Online homework will be assigned and evaluated using the free bioinformatics web resource Rosalind.

All projects and homework will be turned in electronically and time-stamped. No makeup work will be given. Instead, all students have 5 days of free “late time” (for the entire semester, NOT per project, and counting weekends/holidays). For projects turned in late, days will be deducted from the 5 day total (or what remains of it) by the number of days late (in 1 day increments, rounding up, i.e. 10 minutes late = 1 day deducted). Once the full 5 days have been used up, assignments will be penalized 10 percent per day late (rounding up), i.e., a 50 point assignment turned in 1.5 days late would be penalized 20%, or 10 points.

Homework, problem sets, and the project total to a possible 100 points. There will be no curving of grades, nor will grades be rounded up. We’ll use the plus/minus grading system, so: A= 92 and above, A-=90 to 91.99, etc. Just for clarity's sake, here are the cutoffs for the grades: 92% = A, 90% = A- < 92%, 88% = B+ < 90%, 82% = B < 88%, 80% = B- < 82%, 78% = C+ < 80%, 72% = C < 78%, 70% = C- < 72%, 68% = D+ < 70%, 62% = D < 68%, 60% = D- < 62%, F < 60%.
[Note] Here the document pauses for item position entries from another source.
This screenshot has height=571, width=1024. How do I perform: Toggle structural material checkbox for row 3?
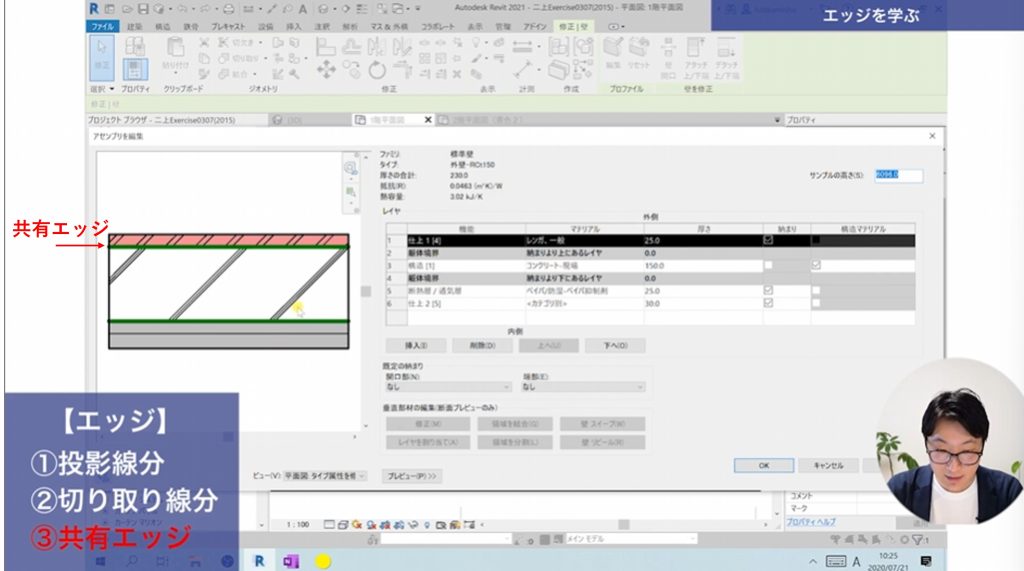coord(817,265)
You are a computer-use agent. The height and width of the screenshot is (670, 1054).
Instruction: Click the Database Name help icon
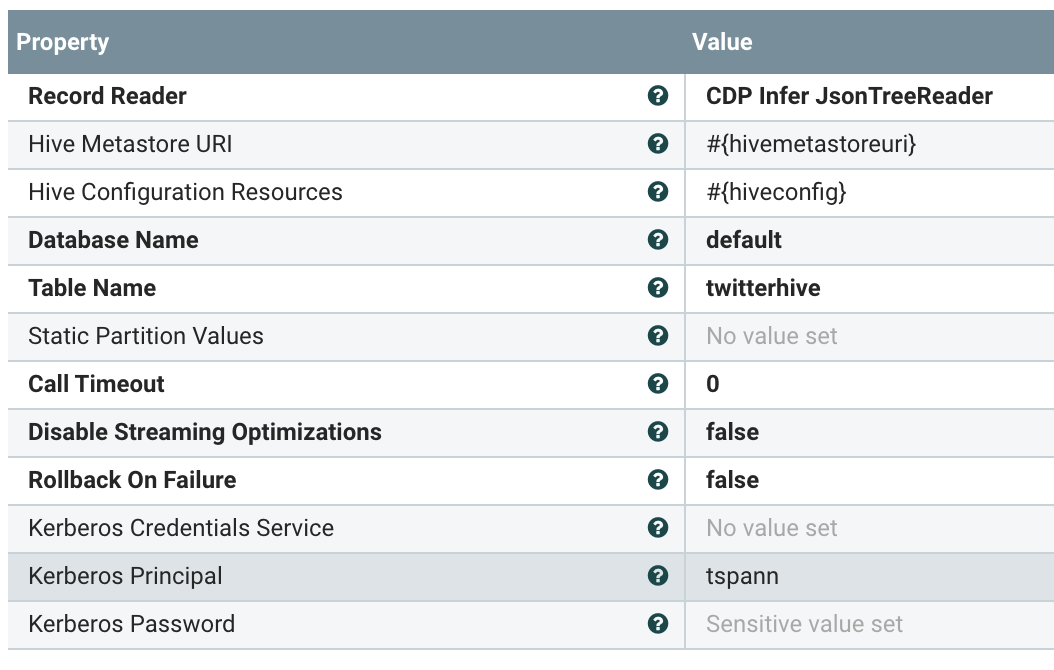(657, 240)
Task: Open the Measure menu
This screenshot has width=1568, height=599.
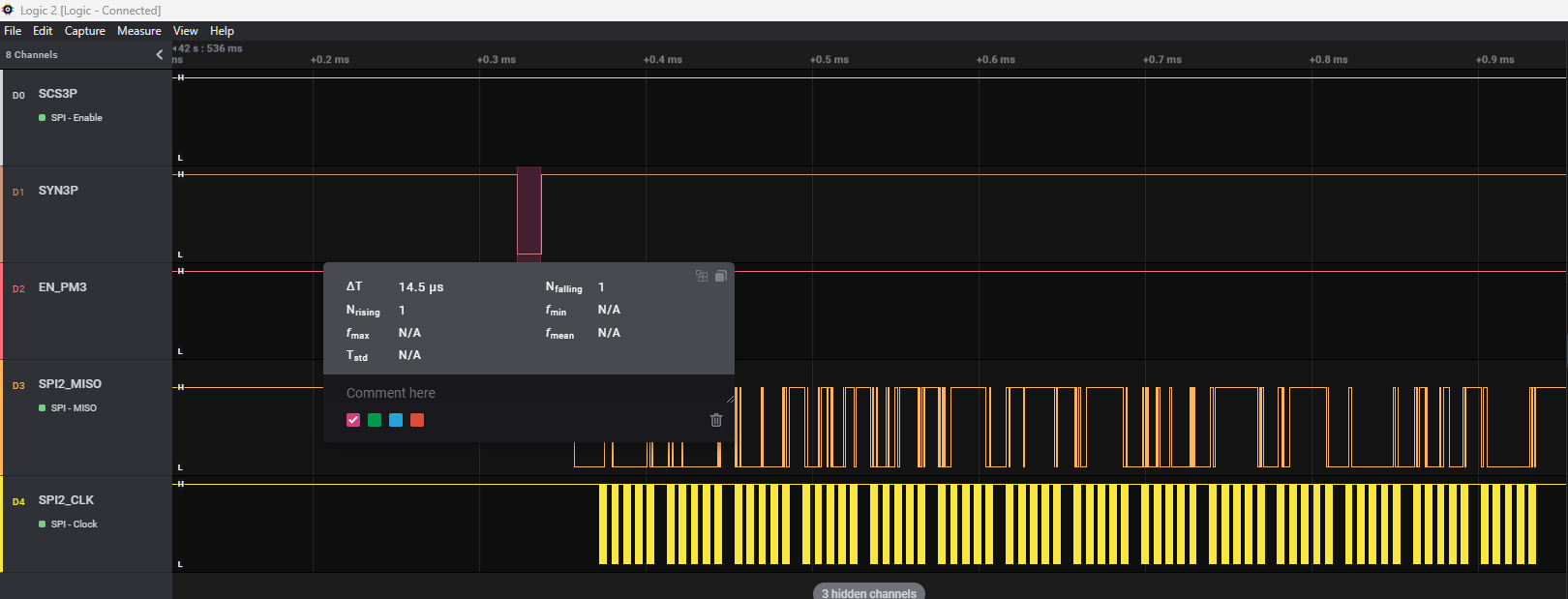Action: click(x=139, y=31)
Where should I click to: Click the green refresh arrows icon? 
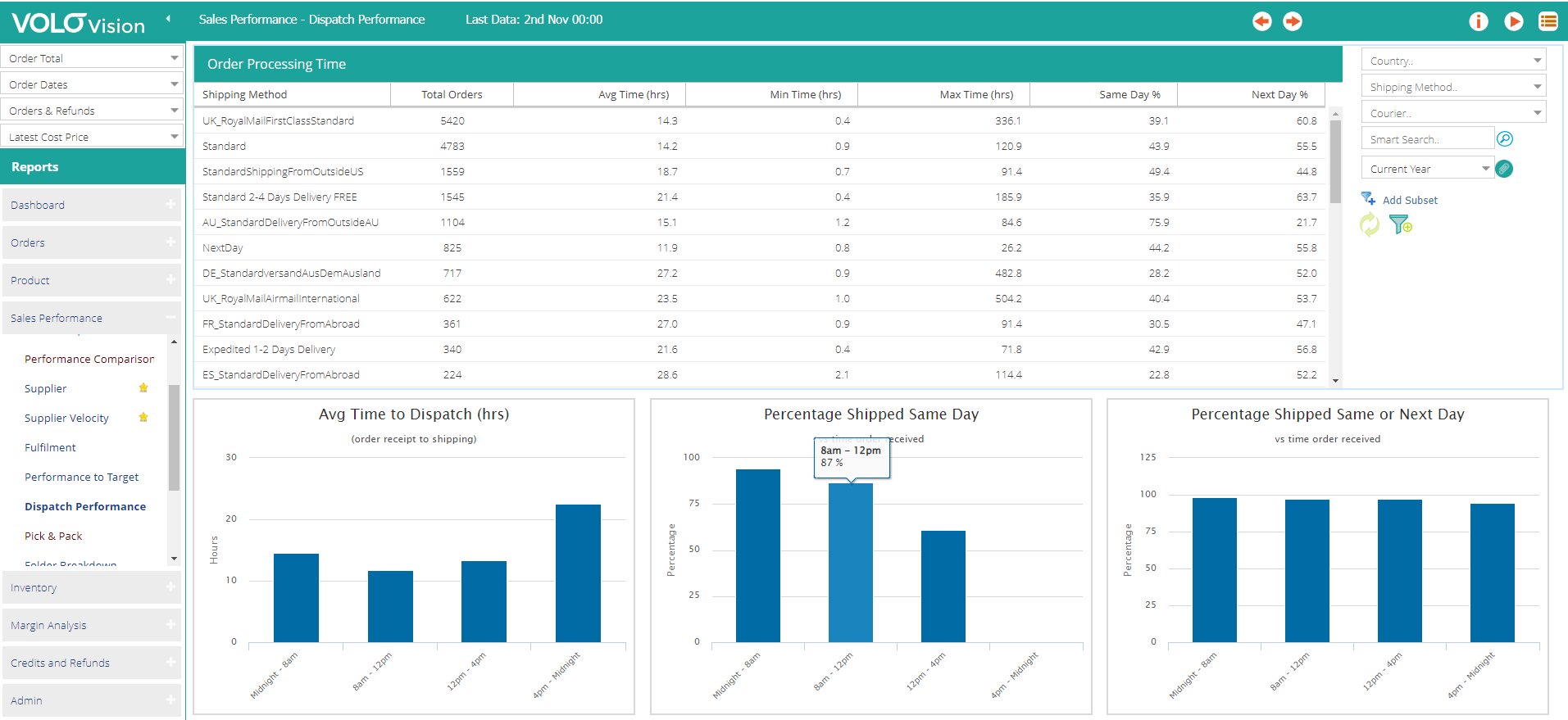[x=1370, y=224]
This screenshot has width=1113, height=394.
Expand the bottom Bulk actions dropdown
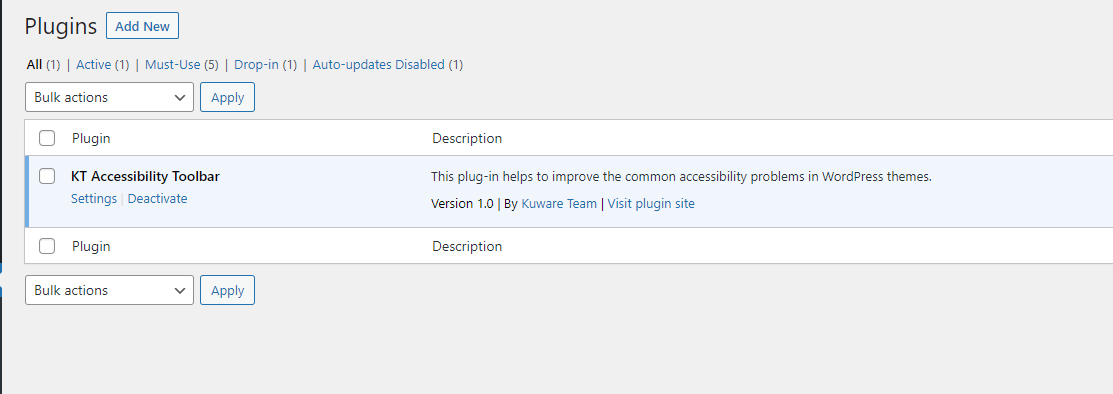pyautogui.click(x=109, y=290)
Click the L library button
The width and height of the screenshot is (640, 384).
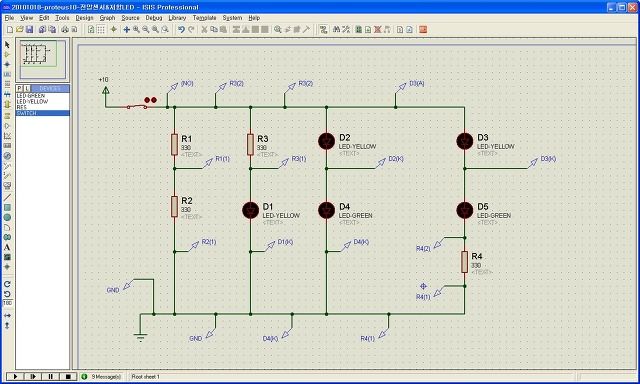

Students are welcome to discuss ideas and problems with each other, but all programs, Rosalind homework, and written solutions should be performed independently. Students are expected to follow the UT honor code. Cheating, plagiarism, copying, & reuse of prior homework or programs from CourseHero, Github, or other sources are all strictly forbidden and constitute breaches of academic integrity (UT academic integrity policy) and cause for dismissal with a failing grade.

The final project web site is due by midnight April 27, 2017.